Extracted data entries:

────────────────────

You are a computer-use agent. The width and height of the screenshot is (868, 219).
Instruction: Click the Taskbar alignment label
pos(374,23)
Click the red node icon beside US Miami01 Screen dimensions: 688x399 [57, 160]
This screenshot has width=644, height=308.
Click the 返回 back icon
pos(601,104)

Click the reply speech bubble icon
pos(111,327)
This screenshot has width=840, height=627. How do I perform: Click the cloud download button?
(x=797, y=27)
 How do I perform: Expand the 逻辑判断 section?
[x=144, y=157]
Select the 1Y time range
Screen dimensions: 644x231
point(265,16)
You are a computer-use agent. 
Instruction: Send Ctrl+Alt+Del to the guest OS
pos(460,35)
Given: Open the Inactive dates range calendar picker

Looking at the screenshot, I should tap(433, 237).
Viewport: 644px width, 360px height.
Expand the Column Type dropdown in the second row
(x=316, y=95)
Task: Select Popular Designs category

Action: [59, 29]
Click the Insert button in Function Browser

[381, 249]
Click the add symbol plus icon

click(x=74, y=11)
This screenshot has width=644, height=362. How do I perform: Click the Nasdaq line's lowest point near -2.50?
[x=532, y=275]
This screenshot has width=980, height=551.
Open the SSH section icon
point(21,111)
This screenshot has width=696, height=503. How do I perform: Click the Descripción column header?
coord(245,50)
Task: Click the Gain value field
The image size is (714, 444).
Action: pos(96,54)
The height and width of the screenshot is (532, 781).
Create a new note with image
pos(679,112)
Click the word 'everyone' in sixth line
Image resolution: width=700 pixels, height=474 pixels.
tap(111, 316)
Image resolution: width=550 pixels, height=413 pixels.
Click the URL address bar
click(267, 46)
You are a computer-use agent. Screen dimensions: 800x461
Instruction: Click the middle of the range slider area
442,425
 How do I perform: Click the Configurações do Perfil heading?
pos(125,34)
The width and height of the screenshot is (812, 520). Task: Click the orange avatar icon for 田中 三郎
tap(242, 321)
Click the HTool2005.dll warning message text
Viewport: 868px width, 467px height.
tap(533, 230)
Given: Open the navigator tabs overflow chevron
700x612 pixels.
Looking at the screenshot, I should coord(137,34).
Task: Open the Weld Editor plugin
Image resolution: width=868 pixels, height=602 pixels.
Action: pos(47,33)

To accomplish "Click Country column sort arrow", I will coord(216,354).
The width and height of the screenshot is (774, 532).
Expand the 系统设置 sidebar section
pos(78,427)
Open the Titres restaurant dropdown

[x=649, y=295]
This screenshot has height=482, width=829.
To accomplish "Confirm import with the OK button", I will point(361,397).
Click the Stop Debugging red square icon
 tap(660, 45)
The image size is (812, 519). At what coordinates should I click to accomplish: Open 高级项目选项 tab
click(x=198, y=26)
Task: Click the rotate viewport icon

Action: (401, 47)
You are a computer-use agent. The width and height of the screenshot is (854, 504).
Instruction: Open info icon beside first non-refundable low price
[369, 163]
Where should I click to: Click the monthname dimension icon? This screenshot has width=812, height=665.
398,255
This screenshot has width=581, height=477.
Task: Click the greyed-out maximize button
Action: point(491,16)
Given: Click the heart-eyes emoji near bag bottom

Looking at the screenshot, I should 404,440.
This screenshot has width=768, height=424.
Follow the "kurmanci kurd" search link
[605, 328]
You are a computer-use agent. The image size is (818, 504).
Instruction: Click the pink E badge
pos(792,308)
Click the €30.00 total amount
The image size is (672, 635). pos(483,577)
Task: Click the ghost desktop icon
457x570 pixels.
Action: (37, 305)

────────────────────

Only the number is wanted here. How many lines in the entries contain "agent"?

5